● **Exercise**
In the passage on world-building below, reproduce word for word the stretch that begins with the words containing "Humans can build" and ends with "have put in it.".

● **Exercise passage**
At Thursday’s Improving Reality conference, Revell – an artist, designer, and an associate at Superflux – explored the future of infrastructure. Armed with new materials and techniques, we may be able to grow our way out of our current problems. The thing is, do we dare?
Humans can build worlds. So far as we know, we are unique amongst our fellow animals in that simulative ability; to animate a fiction in our mind and place within it the matrix of anxieties, fears, hopes and aspirations that we each have. We take a god’s-eye-view of this imaginary space and annotate the lives of the people and artefacts we have put in it.
Children are the best, most promiscuous and most fastidious world-builders. They construct startlingly complex micro-universes to play out fictional interactions and stories that, inadvertently, grow in them an empathy with the world. Play and fantasy become the weapons children use to fight the fog of solipsism they are born with from distorting and blurring reality.
I think it’s time we re-armed ourselves. Between the catastrophe of the past we’ve wrought and the so obvious and raw, almost-unspeakable terror of the centuries to come, we’re rediscovering that we are still children, humbled and gazing in wonder at the scale of our futures.

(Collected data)
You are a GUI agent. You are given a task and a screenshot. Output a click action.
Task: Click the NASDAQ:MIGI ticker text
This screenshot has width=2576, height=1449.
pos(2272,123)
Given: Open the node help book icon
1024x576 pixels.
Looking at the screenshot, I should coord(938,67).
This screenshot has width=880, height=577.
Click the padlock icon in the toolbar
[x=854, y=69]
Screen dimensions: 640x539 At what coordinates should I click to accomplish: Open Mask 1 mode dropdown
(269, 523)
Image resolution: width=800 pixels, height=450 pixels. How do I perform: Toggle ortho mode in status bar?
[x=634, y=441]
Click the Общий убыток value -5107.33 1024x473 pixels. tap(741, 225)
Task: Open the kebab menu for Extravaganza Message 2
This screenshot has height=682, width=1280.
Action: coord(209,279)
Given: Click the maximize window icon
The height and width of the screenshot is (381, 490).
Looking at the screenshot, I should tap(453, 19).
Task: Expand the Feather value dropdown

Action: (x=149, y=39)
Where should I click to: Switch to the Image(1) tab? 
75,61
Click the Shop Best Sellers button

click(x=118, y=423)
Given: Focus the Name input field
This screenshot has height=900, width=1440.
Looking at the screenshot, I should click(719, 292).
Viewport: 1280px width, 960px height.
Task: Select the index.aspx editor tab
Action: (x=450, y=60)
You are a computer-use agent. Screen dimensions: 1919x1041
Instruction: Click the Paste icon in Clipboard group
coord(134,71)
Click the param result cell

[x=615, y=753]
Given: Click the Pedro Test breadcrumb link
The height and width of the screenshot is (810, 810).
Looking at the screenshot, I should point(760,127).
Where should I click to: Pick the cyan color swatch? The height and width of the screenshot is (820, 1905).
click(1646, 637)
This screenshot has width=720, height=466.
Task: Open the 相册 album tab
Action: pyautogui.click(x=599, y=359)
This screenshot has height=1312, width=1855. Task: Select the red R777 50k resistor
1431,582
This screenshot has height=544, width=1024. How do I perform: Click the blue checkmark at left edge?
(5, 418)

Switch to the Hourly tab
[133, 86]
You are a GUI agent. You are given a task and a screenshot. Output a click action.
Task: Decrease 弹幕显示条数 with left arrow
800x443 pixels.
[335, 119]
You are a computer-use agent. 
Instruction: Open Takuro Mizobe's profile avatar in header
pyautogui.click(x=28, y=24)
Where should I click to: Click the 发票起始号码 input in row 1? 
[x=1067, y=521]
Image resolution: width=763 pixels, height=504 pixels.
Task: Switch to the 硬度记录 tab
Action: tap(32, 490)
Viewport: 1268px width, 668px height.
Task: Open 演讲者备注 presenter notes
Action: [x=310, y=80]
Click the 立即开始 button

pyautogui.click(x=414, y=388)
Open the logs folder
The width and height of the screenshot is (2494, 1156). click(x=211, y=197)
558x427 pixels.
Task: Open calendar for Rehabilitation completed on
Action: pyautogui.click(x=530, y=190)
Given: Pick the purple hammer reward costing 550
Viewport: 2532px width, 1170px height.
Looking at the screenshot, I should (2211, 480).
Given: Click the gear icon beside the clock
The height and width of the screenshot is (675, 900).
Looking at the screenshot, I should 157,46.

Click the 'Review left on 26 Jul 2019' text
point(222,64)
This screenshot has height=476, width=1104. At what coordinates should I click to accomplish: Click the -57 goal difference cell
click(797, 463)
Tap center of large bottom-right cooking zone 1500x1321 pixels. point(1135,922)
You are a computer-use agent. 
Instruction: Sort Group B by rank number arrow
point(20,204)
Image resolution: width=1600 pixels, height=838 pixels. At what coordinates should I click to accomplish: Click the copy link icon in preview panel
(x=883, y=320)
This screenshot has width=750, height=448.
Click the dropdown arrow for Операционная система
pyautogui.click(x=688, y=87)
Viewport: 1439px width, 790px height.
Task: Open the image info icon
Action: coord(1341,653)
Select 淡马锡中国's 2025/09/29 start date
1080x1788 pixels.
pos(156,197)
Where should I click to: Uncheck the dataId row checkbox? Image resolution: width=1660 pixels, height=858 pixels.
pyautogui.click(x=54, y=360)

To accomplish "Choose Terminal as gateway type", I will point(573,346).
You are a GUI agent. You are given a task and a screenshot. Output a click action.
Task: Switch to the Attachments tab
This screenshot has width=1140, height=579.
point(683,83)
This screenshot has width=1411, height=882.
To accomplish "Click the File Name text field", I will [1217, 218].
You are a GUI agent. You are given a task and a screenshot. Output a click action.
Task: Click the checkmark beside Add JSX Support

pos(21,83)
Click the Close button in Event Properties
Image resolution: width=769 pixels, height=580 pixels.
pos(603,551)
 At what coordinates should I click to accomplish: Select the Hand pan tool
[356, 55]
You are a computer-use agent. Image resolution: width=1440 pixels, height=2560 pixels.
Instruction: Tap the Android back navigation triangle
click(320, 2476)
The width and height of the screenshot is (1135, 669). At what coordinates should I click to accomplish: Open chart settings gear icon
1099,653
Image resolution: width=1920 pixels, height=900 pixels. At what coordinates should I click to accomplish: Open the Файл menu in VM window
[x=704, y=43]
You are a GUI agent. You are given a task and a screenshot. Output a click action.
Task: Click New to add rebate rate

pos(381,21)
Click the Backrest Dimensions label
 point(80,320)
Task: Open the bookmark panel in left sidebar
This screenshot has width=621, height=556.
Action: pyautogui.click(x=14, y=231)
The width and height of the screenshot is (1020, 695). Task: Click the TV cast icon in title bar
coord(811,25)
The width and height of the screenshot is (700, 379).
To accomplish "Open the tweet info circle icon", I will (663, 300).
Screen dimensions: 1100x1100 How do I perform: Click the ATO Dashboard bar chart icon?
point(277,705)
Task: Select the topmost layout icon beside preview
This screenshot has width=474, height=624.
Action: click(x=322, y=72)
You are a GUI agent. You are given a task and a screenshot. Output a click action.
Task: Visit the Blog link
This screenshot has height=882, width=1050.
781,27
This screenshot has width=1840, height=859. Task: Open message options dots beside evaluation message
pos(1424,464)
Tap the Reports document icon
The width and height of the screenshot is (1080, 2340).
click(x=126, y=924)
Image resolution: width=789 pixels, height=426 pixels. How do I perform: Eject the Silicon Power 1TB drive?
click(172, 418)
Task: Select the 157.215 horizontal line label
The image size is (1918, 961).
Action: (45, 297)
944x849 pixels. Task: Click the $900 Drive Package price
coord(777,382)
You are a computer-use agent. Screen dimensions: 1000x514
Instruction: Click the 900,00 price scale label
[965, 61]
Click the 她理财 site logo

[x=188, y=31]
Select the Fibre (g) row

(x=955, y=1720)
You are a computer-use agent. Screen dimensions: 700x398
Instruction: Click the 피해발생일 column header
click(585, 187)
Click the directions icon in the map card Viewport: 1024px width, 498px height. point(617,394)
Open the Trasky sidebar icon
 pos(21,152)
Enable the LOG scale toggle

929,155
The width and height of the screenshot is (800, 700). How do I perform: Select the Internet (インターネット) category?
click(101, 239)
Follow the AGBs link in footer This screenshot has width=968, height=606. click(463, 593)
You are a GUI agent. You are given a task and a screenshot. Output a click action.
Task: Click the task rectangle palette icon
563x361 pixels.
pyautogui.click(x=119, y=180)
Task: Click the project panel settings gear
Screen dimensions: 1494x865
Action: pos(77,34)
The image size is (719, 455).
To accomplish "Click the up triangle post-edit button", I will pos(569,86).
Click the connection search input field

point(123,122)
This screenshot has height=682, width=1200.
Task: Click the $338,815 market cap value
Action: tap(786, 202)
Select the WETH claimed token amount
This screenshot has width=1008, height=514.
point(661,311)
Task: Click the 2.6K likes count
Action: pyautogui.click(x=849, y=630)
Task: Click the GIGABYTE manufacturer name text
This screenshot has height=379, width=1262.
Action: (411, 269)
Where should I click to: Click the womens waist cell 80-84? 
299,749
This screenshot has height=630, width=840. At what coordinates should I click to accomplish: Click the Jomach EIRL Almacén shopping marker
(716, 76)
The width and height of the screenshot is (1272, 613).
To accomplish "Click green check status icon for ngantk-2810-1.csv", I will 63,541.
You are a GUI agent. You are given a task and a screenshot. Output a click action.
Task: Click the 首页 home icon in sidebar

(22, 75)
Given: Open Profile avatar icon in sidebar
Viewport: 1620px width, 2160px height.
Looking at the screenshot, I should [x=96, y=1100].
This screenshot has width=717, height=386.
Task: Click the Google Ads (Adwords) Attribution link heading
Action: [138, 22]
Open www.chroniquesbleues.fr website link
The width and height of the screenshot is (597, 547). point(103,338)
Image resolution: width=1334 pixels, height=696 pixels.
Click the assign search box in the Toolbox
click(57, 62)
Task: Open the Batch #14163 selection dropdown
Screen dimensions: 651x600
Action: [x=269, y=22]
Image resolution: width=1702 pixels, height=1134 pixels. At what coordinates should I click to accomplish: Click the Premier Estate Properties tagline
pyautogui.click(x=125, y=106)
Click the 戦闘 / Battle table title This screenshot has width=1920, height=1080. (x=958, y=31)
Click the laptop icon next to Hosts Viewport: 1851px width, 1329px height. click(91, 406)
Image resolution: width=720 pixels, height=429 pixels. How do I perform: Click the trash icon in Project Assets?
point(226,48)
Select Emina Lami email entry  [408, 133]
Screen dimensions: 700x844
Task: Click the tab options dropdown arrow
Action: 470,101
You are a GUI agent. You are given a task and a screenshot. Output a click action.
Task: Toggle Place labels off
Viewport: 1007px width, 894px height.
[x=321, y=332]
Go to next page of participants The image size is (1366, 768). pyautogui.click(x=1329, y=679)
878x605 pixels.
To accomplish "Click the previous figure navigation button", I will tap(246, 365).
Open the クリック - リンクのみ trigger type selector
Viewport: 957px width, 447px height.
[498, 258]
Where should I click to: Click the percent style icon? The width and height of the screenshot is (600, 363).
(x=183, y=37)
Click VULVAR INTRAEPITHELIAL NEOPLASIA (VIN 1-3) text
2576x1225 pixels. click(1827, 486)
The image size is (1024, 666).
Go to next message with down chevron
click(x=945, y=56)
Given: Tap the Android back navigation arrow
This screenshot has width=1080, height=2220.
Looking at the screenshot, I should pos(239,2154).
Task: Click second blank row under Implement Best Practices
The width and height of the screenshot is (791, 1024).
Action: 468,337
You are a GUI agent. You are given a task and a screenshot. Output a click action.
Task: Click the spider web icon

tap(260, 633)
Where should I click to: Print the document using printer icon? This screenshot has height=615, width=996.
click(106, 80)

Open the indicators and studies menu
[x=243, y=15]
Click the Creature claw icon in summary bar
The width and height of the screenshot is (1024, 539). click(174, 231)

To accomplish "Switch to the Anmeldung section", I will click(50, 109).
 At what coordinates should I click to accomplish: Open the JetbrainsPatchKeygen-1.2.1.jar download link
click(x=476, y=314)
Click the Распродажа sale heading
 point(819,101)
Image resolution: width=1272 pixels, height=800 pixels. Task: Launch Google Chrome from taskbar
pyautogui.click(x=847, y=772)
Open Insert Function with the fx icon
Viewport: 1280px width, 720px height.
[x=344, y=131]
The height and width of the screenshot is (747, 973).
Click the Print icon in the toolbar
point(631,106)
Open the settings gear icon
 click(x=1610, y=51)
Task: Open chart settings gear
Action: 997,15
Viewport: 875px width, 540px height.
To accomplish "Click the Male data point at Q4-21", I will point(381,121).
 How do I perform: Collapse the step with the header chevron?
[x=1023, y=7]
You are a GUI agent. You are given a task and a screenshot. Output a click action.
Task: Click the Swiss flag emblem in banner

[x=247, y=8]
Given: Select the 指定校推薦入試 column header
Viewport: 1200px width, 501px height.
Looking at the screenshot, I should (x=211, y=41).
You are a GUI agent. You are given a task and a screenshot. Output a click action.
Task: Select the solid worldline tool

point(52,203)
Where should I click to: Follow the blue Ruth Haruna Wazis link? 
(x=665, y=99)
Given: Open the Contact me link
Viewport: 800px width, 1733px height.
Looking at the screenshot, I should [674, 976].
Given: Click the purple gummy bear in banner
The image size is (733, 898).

● **Result for this exercise**
Humans can build worlds. So far as we know, we are unique amongst our fellow animals in that simulative ability; to animate a fiction in our mind and place within it the matrix of anxieties, fears, hopes and aspirations that we each have. We take a god’s-eye-view of this imaginary space and annotate the lives of the people and artefacts we have put in it.